** begin Entries provided **
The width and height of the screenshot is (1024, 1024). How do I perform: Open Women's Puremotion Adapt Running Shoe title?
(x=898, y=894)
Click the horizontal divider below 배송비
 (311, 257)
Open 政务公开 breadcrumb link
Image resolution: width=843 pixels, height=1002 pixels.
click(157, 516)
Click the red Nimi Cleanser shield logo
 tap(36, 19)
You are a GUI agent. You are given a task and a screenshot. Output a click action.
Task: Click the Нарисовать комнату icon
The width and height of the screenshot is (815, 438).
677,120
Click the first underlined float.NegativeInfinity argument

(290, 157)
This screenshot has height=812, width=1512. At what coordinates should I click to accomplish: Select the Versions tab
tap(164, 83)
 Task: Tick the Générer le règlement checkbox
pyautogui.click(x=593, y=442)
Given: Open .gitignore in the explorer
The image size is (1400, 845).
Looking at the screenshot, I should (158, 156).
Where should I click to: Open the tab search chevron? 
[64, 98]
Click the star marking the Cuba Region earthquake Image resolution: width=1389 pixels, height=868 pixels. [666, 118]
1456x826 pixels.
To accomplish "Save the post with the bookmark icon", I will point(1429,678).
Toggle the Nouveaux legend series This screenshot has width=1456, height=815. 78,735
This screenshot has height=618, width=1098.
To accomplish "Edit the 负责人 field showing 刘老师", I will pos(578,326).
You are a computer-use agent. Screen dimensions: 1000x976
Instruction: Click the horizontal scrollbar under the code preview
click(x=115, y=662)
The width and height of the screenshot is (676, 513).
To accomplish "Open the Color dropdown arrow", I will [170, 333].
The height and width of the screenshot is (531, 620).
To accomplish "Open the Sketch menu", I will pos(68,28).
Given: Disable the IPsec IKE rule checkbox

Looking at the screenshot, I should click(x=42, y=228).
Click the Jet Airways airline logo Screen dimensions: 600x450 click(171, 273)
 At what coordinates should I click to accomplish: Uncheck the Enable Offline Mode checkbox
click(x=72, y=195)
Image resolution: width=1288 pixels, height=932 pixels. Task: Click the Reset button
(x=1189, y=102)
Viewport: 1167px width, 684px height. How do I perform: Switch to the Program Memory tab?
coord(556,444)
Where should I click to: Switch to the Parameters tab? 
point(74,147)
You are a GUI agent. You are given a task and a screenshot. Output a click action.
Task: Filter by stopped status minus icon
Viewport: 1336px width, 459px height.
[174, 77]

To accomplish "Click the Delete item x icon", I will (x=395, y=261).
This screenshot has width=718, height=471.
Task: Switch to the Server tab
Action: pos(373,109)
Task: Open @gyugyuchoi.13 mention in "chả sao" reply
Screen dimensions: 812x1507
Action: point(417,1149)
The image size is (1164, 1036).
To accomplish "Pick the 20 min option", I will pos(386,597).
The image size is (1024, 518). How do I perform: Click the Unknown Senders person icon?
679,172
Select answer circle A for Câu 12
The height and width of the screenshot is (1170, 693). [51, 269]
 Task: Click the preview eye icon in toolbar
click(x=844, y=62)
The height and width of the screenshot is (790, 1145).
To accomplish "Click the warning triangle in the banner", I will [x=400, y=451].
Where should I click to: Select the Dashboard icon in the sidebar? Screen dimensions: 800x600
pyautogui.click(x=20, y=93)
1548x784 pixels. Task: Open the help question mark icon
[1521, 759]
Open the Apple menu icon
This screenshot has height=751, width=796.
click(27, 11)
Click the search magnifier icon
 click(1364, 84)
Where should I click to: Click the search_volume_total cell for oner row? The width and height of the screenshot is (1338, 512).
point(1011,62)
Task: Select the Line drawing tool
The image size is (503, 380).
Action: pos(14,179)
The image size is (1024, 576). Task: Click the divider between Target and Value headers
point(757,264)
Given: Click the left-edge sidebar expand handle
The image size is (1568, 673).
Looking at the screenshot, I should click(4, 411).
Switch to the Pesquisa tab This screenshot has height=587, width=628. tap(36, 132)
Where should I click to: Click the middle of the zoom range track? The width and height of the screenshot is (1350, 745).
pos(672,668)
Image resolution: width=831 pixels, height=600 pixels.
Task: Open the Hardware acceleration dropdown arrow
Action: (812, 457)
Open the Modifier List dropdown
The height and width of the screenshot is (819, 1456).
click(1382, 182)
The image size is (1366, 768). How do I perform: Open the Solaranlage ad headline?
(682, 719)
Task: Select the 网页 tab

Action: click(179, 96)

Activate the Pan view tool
** end Entries provided **
• **Problem to work on**
Copy out the lines of the listing above, starting at the line that contains "The image size is (1164, 1036)." and ending after the line that contains "[1521, 759]".

• **Output for this exercise**
The image size is (1164, 1036).
To accomplish "Pick the 20 min option", I will pos(386,597).
The image size is (1024, 518). How do I perform: Click the Unknown Senders person icon?
679,172
Select answer circle A for Câu 12
The height and width of the screenshot is (1170, 693). [51, 269]
 Task: Click the preview eye icon in toolbar
click(x=844, y=62)
The height and width of the screenshot is (790, 1145).
To accomplish "Click the warning triangle in the banner", I will [x=400, y=451].
Where should I click to: Select the Dashboard icon in the sidebar? Screen dimensions: 800x600
pyautogui.click(x=20, y=93)
1548x784 pixels. Task: Open the help question mark icon
[1521, 759]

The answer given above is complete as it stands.